In contrast, the steadier Monaco committed only 31 unforced errors and won 113 of the total points played to Ernests’ 87.
This was an abrupt comedown to Earth after Ernests displayed such a promising start to the season in Doha, where he was on the verge of putting Roger Federer’s head to the guillotine.
He declined a wildcard to play in Auckland in favour of spending the last week before the first Slam of the year acclimatising himself to the vagaries of Melbourne weather.
Unfortunately for him, it was a gamble that did not pay off.
It is much too premature to judge, based on this one performance, whether it is merely a blip in the trajectory of his progress or if his coaching change at the end of the previous season is a case of “same old, same old.”
With three weeks until his next tournament in San Jose, Ernests would do well to ponder over the relative merits of plugging away on the ATP tour, floating between narrowly making the main draw and playing in the qualifying, versus regaining confidence and match practice on the Challenger circuit.
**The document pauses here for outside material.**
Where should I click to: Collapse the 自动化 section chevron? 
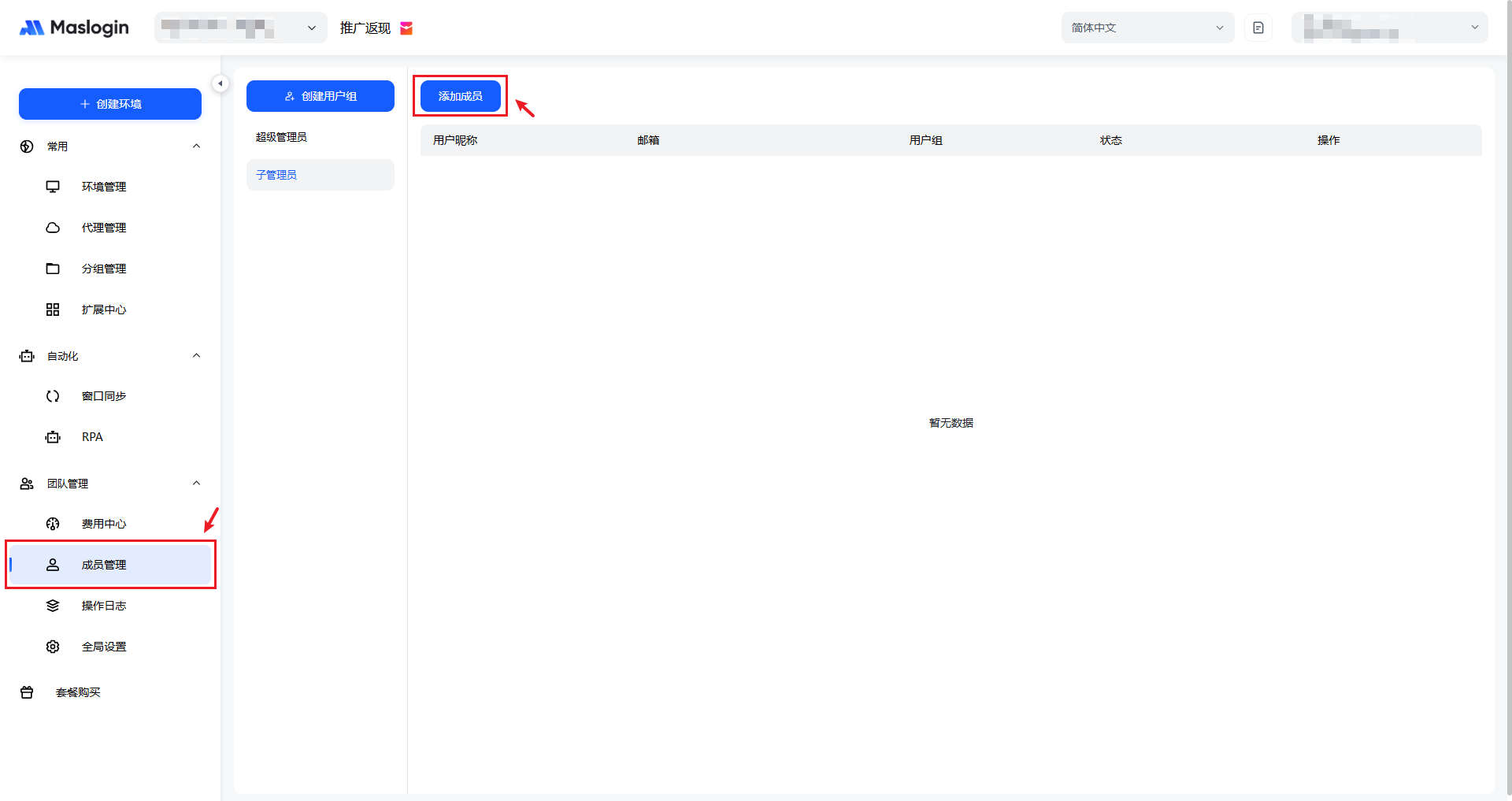pos(196,356)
The quality of opponents on the Challenger level is nothing to scoff at, and reaching the later stages of such a tournament carries more ranking points than early Tour losses.
Ultimately, however, the decision is his to make and supporters can do no more than to hope, for his sake, that he makes the correct one.
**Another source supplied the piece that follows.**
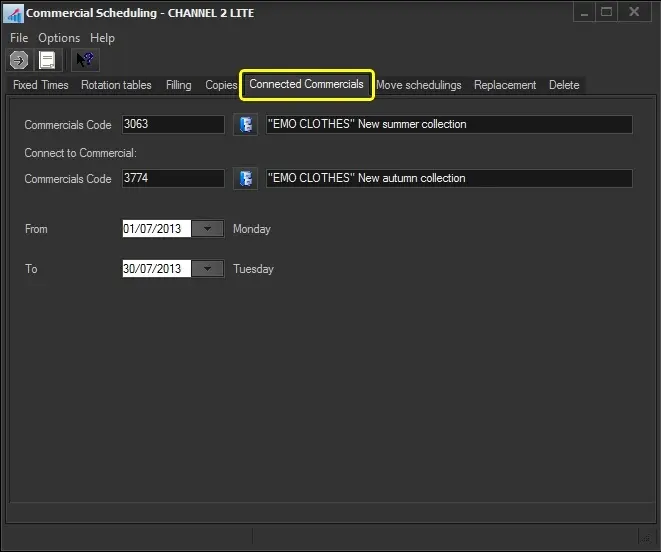Open lookup for commercial code 3774
Screen dimensions: 661x552
click(245, 179)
Well at the beginning I did not expect this early leave from the tournament , Ernests has to thins seriously in the beginning of season.
Hope to see him much better in San Jose
Thanks Zahirah
Thank you. Good writing.
well. very very poor game from Ernests… it was quite interesting to hear the commentators to comment on him – one minute saying that he is extremely talented, next saying that his game is pathetic, sloppy, mistakes like not a professional could afford…. sad he played that bad
terrible match. 54% first serves, 7 doubles, 73 unforced errors. he didn’t show up.
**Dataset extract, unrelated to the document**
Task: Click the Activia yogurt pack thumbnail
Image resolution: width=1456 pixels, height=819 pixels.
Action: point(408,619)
At least nobody will spoil his mood with the attribute “BABYFACED giantkiller”.
Great fans following him there too.
My heart was beating so fast whenever he was rallying with Monaco, because I knew that he was going to make a mistake. 73 errors!! He didn’t show up, but i see him doing better at the French. Hope he can break through this year. If not now, then never.
Love the tittle Z. I now can’t stop singing “follow the yellow bring road” over and over in my head LOL.
Hahaha!
Gulbis needs learn to start digging deep for this points, and start wanting it more than the guy on the other of the net. that third set was unbeileivable,he just gave up.
I’m gonna try to go to the San Jose match, take some of my Latvians friends and go find Gulbis and give him a nice little pep talk. Will see how it goes.
Pep talk hahaha I like that
I hope you will get that on film. I would love to see his reaction to the pep talk!
so sad, ernests was defeated 1st round in san jose..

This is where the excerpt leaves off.